Tasks for this exercise>
A. Reproduce the part of the Twisted Teens review starting with "Photo from Chainsmoking" and going on through "disappear as needed.".
B. According to the Twisted Teens review, why does the writer describe the band as a community garage band?

### Text block ###

TWISTED TEENS COULD KICK YOUR AI MUSIC'S ASS
Blame the Clown is the album you’ve been craving
We’ve all lived many lives, and in one of mine I was tramping around the country playing music and drinking too much and having a grand ‘ol time. At some point, I crossed paths with the band Blackbird Raum. In fact, I’m pretty sure a few of them crashed on my living room floor. And it’s rather wild because now I’m researching the band Twisted Teens, and it turns out their bandleader is the same guy who sat at the helm of Blackbird Raum.
It’s not all that surprising, though– Caspian Hollywell is kinda mythical like that.
Photo from Chainsmoking Records’ website (Ramon “Razor” Santos & Caspian Hollywell)
Twisted Teens is a New Orleans-based punk/rock/old-timey/country community garage band swirling around Hollywell, its main songwriter/lead singer, like a sweet and melancholy hurricane of ragged sound. I say community because, outside of Hollywell and the other core member, Ramon Joseph Santos, players seem to appear and disappear as needed.
Their recent album, Blame the Clown, sits at the opposite side of the spectrum from AI-generated music. At this point, that might be the highest compliment an album can receive.
Blame the Clown is about as DIY as you get. The tracks all seem to have been recorded in various home or makeshift studio set-ups. The overall mix makes it sound like the band is playing inside a giant tin can, and you’re standing outside of it with your ear pressed against the buzzing metal wall.
The songs may not have been recorded in one cohesive studio session, but the sound is certainly cohesive. It does what all great albums do– it creates a world for you to live in. The first track, “Is it Real?”, lays out all the elements that define the album’s mood: hyper-distorted guitars, crude drums, Hollywell’s heartfelt, howling vocal, and Ramon’s earnest, twangy pedal steel.
There’s no doubt the sound is rough, but every song is also perfectly balanced. The drums are remarkably well-mixed (which, if you don’t know, may be the hardest part of production). And cradled by all of it is Caspian Hollywell’s vocal, which sits front and center, like he’s singing right to you. There’s no unnecessary compression or autotune, which have become the norm in modern recording. The sound is raw, unaffected, and completely their own.
Who produced and mixed the tracks, you ask? Spotify lists Cas P. Ian as “Composer / Studio Producer”. As I said, whether by design or by accident, the guy’s made a myth of himself. Ramon “Razor” Santos, too, has a very American folk hero aura around him.

### Data rows ###

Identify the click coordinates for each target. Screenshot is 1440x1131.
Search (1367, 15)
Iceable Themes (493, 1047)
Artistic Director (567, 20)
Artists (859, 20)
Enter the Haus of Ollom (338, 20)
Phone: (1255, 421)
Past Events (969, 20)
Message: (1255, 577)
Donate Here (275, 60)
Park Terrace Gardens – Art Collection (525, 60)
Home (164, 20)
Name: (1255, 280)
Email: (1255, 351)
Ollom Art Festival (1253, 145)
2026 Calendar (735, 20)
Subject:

###
### Data rows ###

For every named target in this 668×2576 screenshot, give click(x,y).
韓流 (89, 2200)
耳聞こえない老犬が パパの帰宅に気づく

###

Per-task answers>
A.
Photo from Chainsmoking Records’ website (Ramon “Razor” Santos & Caspian Hollywell)
Twisted Teens is a New Orleans-based punk/rock/old-timey/country community garage band swirling around Hollywell, its main songwriter/lead singer, like a sweet and melancholy hurricane of ragged sound. I say community because, outside of Hollywell and the other core member, Ramon Joseph Santos, players seem to appear and disappear as needed.

B. Apart from Caspian Hollywell and the other core member, Ramon Joseph Santos, players seem to appear and disappear as needed.